Problem requirements => Pictures must not appear in the copy. Reproduce exactly, and only, the lines from the one with "Where should I" through the end of the data below.

Input records =>
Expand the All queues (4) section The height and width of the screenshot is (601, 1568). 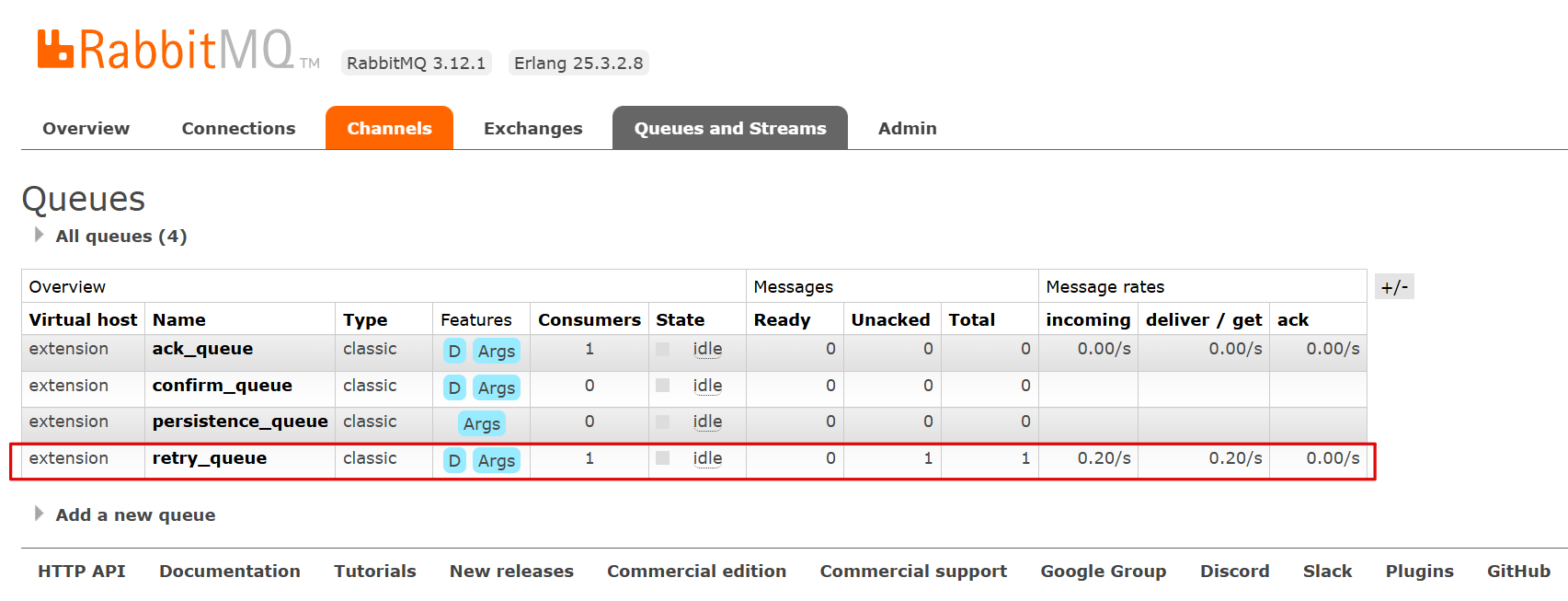[120, 237]
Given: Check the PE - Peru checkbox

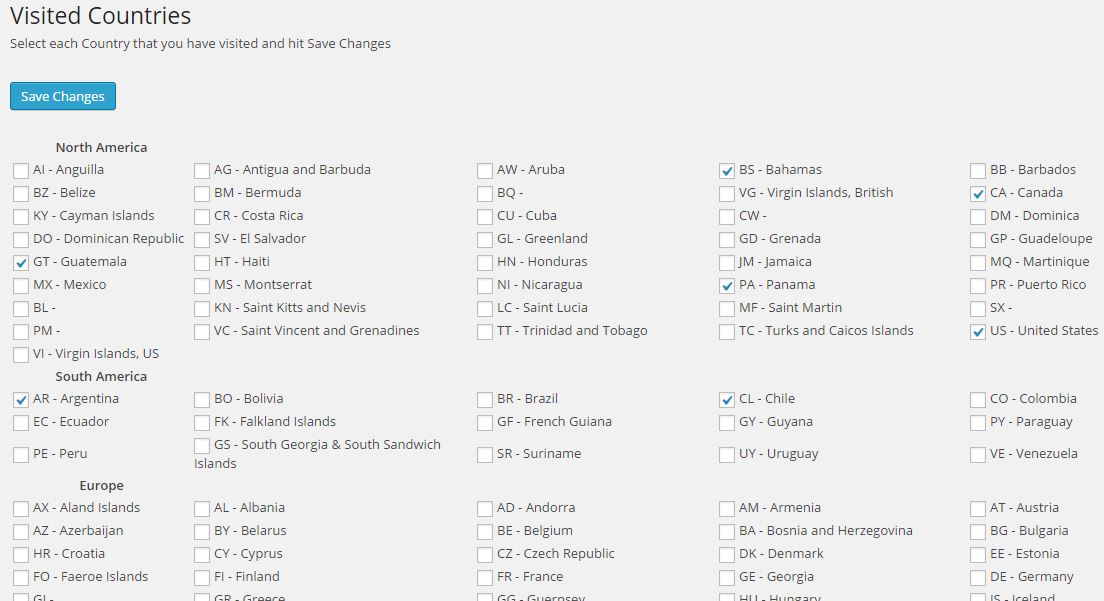Looking at the screenshot, I should [x=21, y=455].
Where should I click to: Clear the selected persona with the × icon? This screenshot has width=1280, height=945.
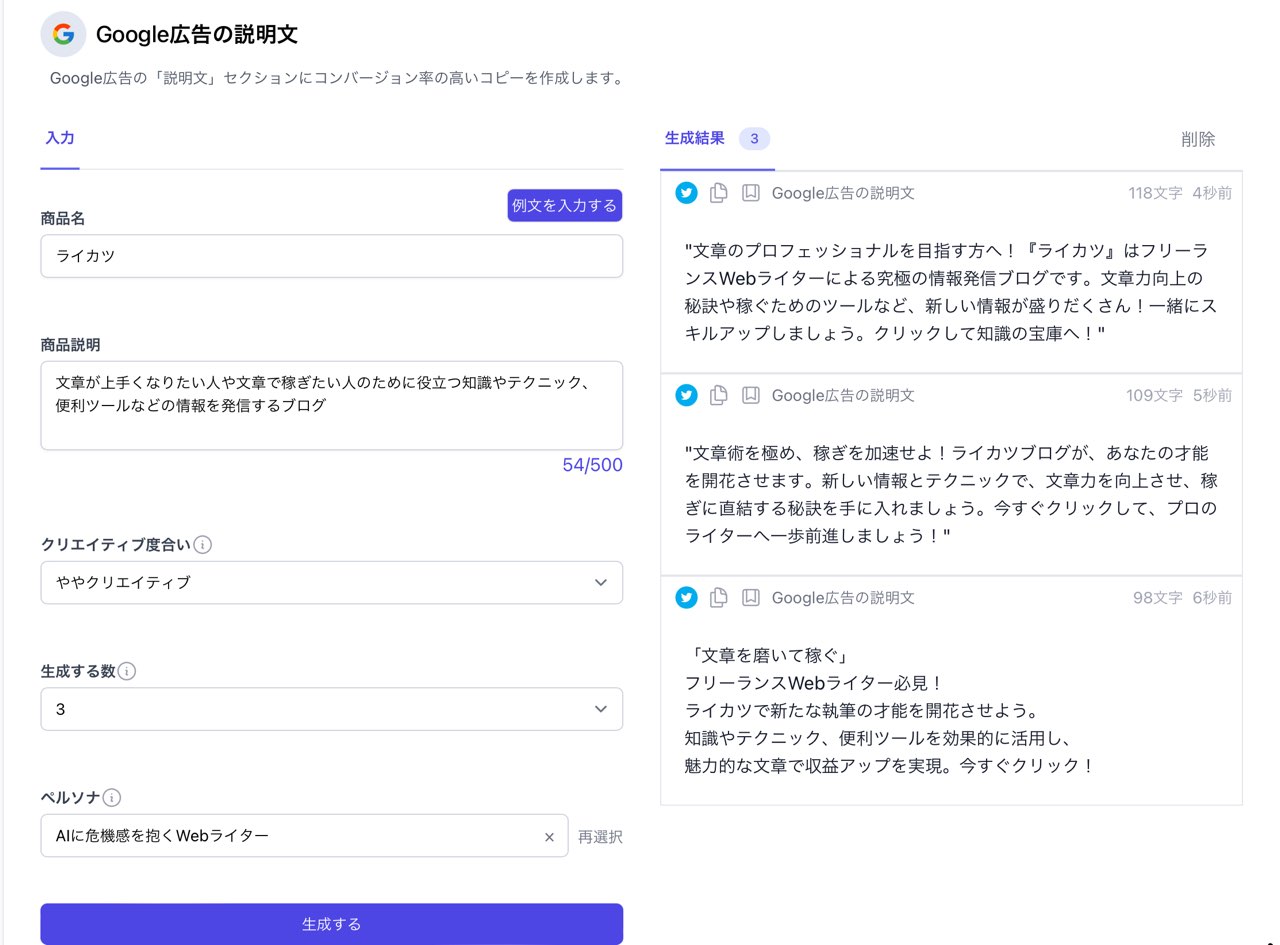549,836
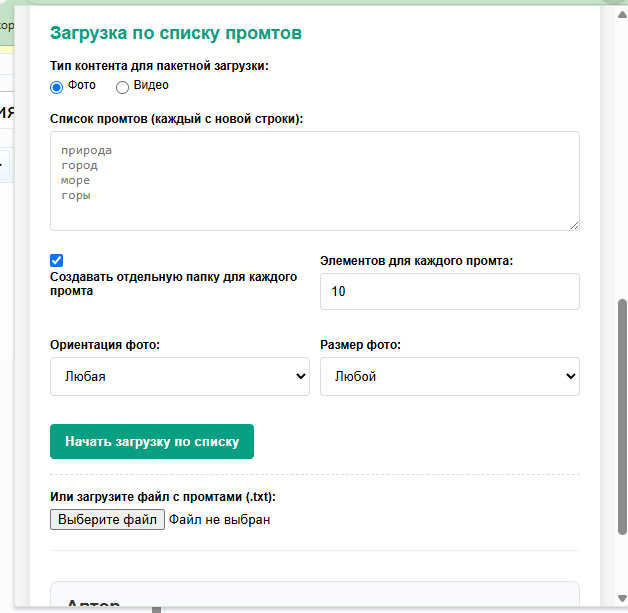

Reply to the task =>
Where should I click to: Clear the selected persona with the × icon? This screenshot has width=1280, height=945.
549,836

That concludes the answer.